Records excerpted from a collection
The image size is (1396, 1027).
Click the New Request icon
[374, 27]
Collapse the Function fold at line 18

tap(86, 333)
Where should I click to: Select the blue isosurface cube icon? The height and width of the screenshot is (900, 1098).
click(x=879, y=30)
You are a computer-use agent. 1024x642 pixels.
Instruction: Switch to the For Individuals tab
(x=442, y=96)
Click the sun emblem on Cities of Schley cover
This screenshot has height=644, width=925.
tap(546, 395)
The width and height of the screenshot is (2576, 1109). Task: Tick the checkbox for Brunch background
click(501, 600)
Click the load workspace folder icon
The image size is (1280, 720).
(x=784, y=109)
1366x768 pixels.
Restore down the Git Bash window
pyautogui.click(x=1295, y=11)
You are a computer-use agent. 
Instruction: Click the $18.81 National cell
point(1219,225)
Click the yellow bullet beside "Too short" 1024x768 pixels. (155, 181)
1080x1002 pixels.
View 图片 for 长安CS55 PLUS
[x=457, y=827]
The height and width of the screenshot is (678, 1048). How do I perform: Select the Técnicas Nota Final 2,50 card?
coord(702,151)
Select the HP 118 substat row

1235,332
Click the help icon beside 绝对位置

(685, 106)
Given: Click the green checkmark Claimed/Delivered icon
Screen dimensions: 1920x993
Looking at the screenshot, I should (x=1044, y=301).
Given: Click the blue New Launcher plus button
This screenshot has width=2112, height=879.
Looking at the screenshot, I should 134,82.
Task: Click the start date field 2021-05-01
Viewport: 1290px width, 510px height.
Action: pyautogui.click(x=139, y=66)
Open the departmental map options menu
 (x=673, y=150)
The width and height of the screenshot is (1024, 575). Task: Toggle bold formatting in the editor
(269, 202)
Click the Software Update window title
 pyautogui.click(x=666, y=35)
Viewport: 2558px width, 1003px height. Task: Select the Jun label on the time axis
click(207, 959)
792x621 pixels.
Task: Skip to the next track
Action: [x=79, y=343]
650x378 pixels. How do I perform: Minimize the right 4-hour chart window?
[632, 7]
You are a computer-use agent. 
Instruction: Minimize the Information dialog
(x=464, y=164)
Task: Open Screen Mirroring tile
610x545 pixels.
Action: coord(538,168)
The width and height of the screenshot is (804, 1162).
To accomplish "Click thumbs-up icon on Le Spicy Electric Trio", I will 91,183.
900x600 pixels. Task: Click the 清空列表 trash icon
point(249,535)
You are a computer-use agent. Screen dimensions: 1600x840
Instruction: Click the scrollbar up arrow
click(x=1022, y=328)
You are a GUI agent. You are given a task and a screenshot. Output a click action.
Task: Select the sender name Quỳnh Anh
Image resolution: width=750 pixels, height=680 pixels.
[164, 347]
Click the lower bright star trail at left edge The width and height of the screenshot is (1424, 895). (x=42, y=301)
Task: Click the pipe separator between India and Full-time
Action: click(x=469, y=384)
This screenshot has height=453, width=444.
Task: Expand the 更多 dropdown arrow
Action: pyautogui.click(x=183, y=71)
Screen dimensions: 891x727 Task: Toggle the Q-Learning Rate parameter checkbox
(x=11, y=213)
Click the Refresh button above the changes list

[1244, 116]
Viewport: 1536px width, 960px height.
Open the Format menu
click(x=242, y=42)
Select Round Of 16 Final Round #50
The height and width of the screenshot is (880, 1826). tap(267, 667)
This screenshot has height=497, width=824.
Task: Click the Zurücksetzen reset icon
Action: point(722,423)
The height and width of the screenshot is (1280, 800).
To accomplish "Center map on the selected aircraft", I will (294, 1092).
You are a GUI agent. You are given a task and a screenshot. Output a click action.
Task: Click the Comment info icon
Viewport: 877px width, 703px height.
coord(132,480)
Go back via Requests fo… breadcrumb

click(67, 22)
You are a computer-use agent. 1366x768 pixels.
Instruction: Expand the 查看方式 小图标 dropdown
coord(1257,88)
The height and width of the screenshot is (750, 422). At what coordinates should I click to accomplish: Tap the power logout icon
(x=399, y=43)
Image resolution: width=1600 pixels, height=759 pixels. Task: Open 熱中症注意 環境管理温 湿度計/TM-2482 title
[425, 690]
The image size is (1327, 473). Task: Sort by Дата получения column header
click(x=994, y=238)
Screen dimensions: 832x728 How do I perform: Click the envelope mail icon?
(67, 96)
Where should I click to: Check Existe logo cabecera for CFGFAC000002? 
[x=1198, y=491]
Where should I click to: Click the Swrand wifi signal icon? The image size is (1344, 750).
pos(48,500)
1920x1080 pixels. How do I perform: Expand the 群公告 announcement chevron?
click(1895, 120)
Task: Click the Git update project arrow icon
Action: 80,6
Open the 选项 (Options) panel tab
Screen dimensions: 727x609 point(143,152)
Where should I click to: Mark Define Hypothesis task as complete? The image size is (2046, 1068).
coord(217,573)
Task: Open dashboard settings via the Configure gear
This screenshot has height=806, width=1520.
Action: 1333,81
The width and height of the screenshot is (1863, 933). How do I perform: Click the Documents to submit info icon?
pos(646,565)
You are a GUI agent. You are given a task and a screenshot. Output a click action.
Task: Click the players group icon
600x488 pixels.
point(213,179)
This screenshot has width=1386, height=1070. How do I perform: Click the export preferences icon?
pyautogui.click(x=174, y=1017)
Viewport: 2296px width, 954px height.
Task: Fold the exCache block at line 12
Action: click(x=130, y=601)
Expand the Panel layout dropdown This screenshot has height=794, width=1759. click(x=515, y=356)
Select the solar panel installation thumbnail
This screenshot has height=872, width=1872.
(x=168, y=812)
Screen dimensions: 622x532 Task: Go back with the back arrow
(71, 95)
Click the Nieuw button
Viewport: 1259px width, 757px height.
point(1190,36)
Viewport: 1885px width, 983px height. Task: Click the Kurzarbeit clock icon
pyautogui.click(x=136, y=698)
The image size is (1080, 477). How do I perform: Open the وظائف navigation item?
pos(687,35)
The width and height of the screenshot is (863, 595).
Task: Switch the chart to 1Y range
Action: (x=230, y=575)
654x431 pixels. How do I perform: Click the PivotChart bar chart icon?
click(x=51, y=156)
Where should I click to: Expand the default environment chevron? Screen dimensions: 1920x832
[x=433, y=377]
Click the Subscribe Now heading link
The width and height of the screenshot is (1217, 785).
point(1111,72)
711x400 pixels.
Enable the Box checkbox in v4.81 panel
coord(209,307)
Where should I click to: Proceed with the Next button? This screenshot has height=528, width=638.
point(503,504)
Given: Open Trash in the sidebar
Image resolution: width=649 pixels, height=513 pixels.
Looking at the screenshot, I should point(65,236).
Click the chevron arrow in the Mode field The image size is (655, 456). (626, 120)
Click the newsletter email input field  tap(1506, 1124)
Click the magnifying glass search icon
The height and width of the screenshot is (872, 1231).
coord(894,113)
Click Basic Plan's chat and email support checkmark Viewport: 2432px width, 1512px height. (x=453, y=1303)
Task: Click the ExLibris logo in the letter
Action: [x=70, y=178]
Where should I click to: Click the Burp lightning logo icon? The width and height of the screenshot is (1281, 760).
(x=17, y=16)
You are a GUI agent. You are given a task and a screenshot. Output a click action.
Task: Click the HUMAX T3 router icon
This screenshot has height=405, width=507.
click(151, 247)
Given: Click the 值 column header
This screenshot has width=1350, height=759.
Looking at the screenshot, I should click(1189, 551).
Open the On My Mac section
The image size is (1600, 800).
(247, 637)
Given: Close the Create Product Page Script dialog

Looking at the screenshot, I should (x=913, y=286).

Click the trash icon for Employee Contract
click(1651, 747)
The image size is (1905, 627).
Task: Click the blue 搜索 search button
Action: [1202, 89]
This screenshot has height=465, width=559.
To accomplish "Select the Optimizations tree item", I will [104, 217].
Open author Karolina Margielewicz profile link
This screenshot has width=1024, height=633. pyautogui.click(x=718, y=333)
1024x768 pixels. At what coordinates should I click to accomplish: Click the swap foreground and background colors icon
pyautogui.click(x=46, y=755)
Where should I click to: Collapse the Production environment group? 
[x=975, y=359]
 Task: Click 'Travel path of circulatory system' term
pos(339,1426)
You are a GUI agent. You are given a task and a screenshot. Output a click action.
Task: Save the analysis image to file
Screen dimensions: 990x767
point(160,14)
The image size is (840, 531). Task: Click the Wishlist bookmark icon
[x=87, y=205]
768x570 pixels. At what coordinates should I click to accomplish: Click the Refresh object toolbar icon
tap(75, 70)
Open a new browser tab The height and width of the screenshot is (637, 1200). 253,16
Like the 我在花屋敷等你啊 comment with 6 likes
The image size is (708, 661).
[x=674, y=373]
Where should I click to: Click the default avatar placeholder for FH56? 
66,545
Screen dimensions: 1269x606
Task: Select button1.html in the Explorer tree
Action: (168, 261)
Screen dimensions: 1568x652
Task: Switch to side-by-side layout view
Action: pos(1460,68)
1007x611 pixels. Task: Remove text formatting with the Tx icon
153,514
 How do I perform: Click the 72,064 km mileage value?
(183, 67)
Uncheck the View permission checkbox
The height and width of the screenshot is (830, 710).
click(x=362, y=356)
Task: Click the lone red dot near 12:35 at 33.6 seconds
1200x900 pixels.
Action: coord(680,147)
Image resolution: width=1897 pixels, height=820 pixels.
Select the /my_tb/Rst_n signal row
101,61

Task prompt
Work through the data above and give the number of lines in which "computer" appears; add nothing else.

Exercise result
5